5. Arcadia E7 6b (8a) *** 20m
Gary Latter 1993- FA Pink Pointed
This line follows the lefthand diagonal crack which crosses the centre of the crag. Starting on the righthand side of the cave follow good holds to the apex, knee-jam rest in crack on right (bring a knee pad). Follow the lefthand crack line past a series of cruxes on sloping holds. Very sustained climbing with good holds but poor feet. Bring gear for the crack, friend 1.0 essential for slot just past the apex. The last few metres are slow to dry so if you see it dry - do it! It's an excellent climb.

5.a Maxwell’s Demon 8b+ **
Start direct through the roof into Arcadia for a few meters (in situ gear/pegs for Arcadia) before pulling right onto the headwall along a faint overlap. Finish as top section of Ring of Steall.

6. Ring of Steall 8c+ *** 25m
Dave MacLeod 1st Aug 2007
The well-known project of Dave 'Cubby' Cuthbertson during the early nineties. Follow Leopold to just beyond its crux, then move left to the big undercut. A heinous boulder problem leads to the base of the leftward slanting crack which leads with slightly easier climbing to the top. Brilliant technical climbing.

6.a Project
Direct finish to Ring of Steall.

7. Leopold E7 6c (F8a) **** 20m
Murray Hamilton 1992 - FA Pink Pointed
This line follows the righthand diagonal crack which crosses the centre of the crag. Starting on the righthand side of the cave follow good holds to pull into the righthand crackline (knee jam). Follow the crackline on sloping holds past two cruxes until it is possible to pull rightwards along a series of undercuts. Pass a final crux above the resting jug to easier ground. Bolts, then in-situ wires, pegs and a cam. Bring gear. Permanently dry until the last couple of moves. Most choose to lower off here.

8. The Gurrie F8a+ ** 15m
Follow the groove from the start of Leopold to the overlap before making hard moves up and left to better holds. A Scottish version of the Yorkshire testpeice Magnetic Fields!

8.a More Appeal F8b * 15m
Just after the crux of the previous route climb right into the easier rampline section of Steall Appeal.

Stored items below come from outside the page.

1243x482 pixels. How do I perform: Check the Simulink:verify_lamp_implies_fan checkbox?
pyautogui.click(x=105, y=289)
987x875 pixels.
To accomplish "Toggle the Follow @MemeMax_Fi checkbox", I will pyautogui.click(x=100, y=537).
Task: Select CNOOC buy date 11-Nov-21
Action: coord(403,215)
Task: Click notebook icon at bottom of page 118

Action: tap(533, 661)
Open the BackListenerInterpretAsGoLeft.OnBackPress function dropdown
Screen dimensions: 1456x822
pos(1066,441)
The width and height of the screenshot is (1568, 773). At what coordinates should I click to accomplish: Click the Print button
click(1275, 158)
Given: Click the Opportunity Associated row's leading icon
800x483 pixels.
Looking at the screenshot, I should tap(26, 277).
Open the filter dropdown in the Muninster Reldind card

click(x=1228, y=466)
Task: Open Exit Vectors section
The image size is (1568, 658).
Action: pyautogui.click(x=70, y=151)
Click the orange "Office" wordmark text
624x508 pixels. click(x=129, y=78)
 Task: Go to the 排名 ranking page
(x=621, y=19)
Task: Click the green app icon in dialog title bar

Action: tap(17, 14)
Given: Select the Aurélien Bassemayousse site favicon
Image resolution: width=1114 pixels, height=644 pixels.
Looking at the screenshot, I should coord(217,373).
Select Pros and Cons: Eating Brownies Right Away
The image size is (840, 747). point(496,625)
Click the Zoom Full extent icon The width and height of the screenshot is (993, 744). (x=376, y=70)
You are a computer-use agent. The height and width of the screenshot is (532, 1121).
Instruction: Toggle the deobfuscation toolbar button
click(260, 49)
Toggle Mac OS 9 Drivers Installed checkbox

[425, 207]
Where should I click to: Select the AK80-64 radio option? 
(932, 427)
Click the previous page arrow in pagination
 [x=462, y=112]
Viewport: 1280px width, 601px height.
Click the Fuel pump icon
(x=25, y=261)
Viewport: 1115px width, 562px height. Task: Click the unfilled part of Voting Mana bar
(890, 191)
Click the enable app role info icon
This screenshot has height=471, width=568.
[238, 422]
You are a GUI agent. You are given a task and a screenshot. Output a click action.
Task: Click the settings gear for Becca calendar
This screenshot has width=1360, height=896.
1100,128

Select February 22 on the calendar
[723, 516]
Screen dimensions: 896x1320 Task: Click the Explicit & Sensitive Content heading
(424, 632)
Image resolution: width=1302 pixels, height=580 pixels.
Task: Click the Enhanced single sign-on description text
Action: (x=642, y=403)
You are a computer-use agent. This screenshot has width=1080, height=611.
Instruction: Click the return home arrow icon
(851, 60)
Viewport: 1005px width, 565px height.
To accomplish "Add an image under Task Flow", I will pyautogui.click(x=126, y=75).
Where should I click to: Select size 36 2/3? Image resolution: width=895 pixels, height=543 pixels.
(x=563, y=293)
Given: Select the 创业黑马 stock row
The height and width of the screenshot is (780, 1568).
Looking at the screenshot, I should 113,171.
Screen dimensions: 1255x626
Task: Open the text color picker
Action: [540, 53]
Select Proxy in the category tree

9. Steall Appeal F8b/+ * 12m
Malcolm Smith
Make an extremely desperate move above the boss using small sidepulls to reach a sloping hold and a ramp-line of better holds. At its top move back right via another hard move off an undercut to pull through on easier moves. The crucial pinch has crumbled slightly making the crux harder.

10.Watermark E4 6a 16m
Gary Latter
Neglected, nearly always wet and covered in layers of moss and slime.